Doug Ramsey on Jazz and other matters...

On Weems Creek, Revisited

A Rifftides reader responds to the posting about Annapolis.

Weems Creek: I lived in Annapolis from 1969-1986, with a brief 2-year return to NYC in the late 70s (Memo to self: Thomas Wolfe was right). Managed a record store some of those years on West Street, and still have many friends there, including my oldest continuous friend, who is a tutor at St. John’s College; it may have been a sleepy and somewhat shabby town in 1970 compared to today, but I prefer it to Bobo Heaven–when did over-priced coffee and a nice white wine reduction become synoymous with civilization?

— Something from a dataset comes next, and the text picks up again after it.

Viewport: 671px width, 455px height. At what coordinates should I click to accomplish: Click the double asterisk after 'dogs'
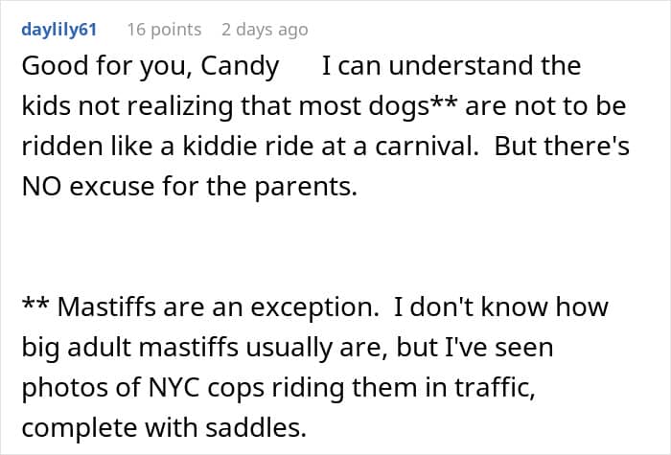click(444, 102)
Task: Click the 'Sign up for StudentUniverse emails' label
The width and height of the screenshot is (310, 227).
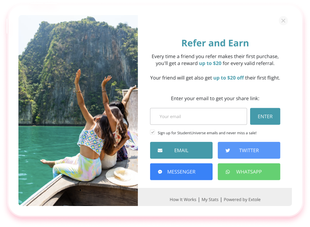Action: 207,133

I’d rather eat home-made crab cakes on crackers and drink 25 cent National Bohs at Sam Lorea’s (ask your friend).

I asked my friend. He said:

National Bohemian was a cheap beer. It was okay. We also drank Munich beer. It was even cheaper, and awful. The 50-cent crab cakes were spectacular. Sam Lorea (pronounced Low-Ray) was a right-wing racist who refused to serve anyone with long hair, and adorned his bar with pictures of Spiro Agnew. Sam always closed his bar at 6 p.m. because he wanted to go home, leaving his customers thirsty and in search of a bar that was open. When he died in 1976, they found several hundred thousand dollars worth of liquor stashed upstairs. Sam feared a return of prohibition. The current Bobos in the restaurant business are more into in-time service.

Crab cakes in Annapolis now go for several multiples of 50 cents, but they are still spectacular. We had great ones last night down at O’Leary’s.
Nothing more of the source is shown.